F. R. L’article 16 dépend de la seule volonté du Président. Seul le Conseil constitutionnel peut intervenir, au bout de 30 jours ou de 60 jours. À plusieurs reprises, Laurent Fabius, notamment lors des vœux au président de la République en janvier dernier, a expliqué que le Conseil constitutionnel serait le rempart de l’État de droit contre l’extrême droite. Le Conseil constitutionnel sera donc un allié loyal au président de la République contre une éventuelle majorité Rassemblement national. En cas de victoire du RN aux législatives, si Bardella obtient une majorité absolue, le Premier ministre sera aussi face à toute une série d’obstacles, les plus importants étant le président de la République, qui a tous les moyens de bloquer l’activité d’un Premier ministre. La nomination des très hauts fonctionnaires dépend du président de la République. Cela signifie que, par exemple, si un préfet ou un recteur d’académie ne veut pas se plier à ce que souhaite le gouvernement Bardella, personne le pourra le révoquer sans l'accord du président de la République. Le Président peut enrayer toute la machine.

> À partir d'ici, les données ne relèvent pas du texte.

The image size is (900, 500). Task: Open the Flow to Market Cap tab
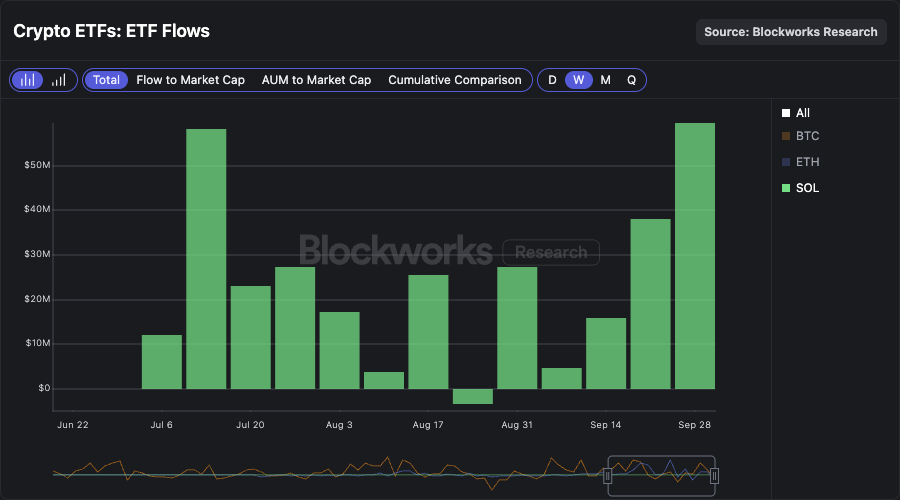(x=190, y=80)
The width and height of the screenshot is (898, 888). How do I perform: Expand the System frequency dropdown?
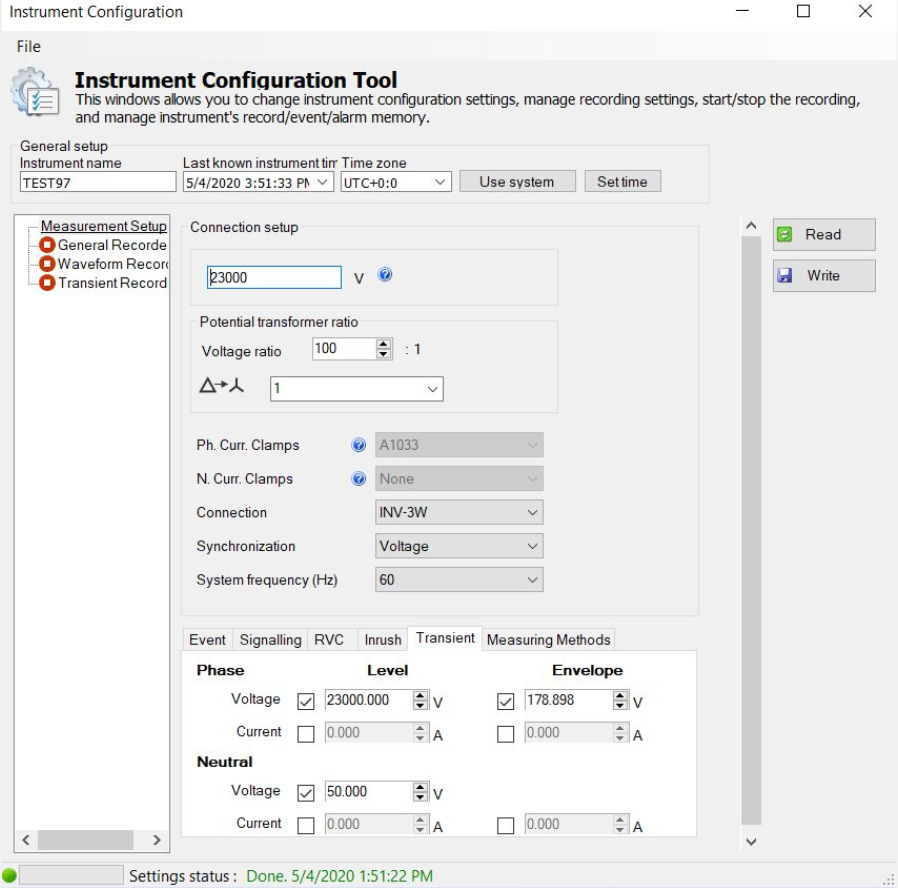pyautogui.click(x=459, y=580)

M. B. Mais le Président lui-même se retrouverait dans une situation impossible…
F. R. Oui et non. S’il ouvre la boîte de Pandore de l’article 16, le Président gouvernera seul, avec une administration qui dépend pour la quasi-totalité de lui. Il nommera les préfets, les recteurs, les directeurs d’administration dans les ministères… Il signera les ordonnances, les décrets, les projets de loi. Une cohabitation éventuelle avec le RN ne ressemblerait pas du tout à la cohabitation relativement pacifique que nous avons eue en 1986, 1993 et 1997. Dans ces conditions, le seul moyen pour Macron de sauver la mise et son second quinquennat serait de prendre la figure du sauveur de la République, garant de l’État de droit, contre la menace de l’extrême droite.